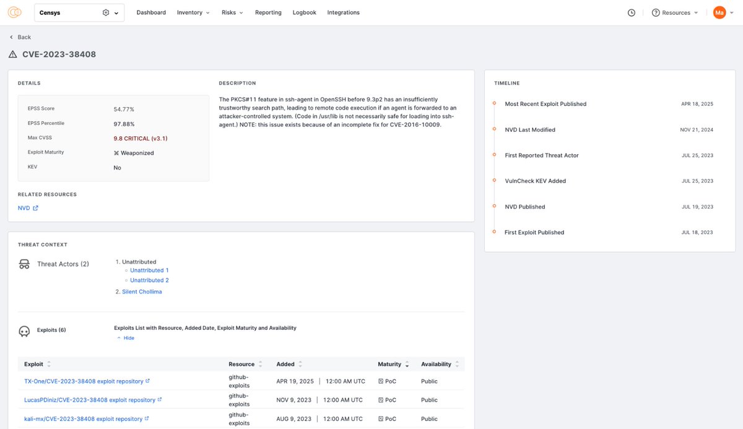
Task: Open the workspace settings gear next to Censys
Action: point(105,12)
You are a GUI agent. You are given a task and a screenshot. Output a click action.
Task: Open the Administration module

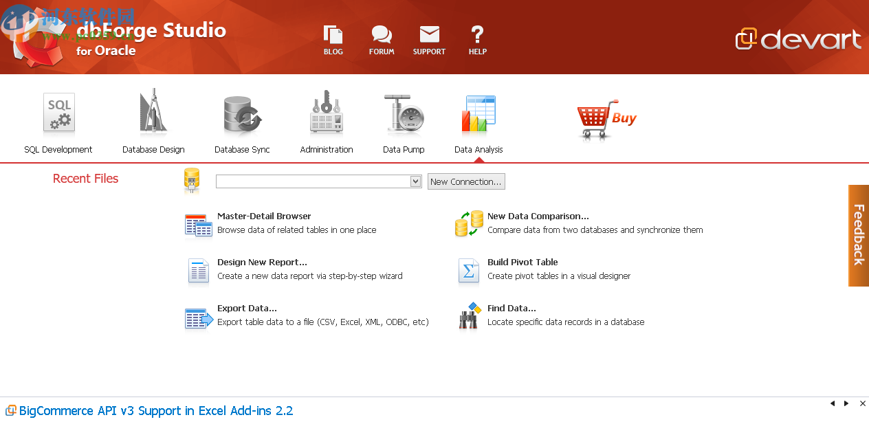(x=326, y=120)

Aim: Rewrite the records above with "click action" replaced by "tap action" and everything else left unchanged. Leave the pictures out of your answer.

Output for this task:
Task: Open the workspace settings gear next to Censys
Action: point(105,12)
You are a GUI agent. You are given a task and a screenshot. Output a tap action.
Task: Open the Administration module

(x=326, y=120)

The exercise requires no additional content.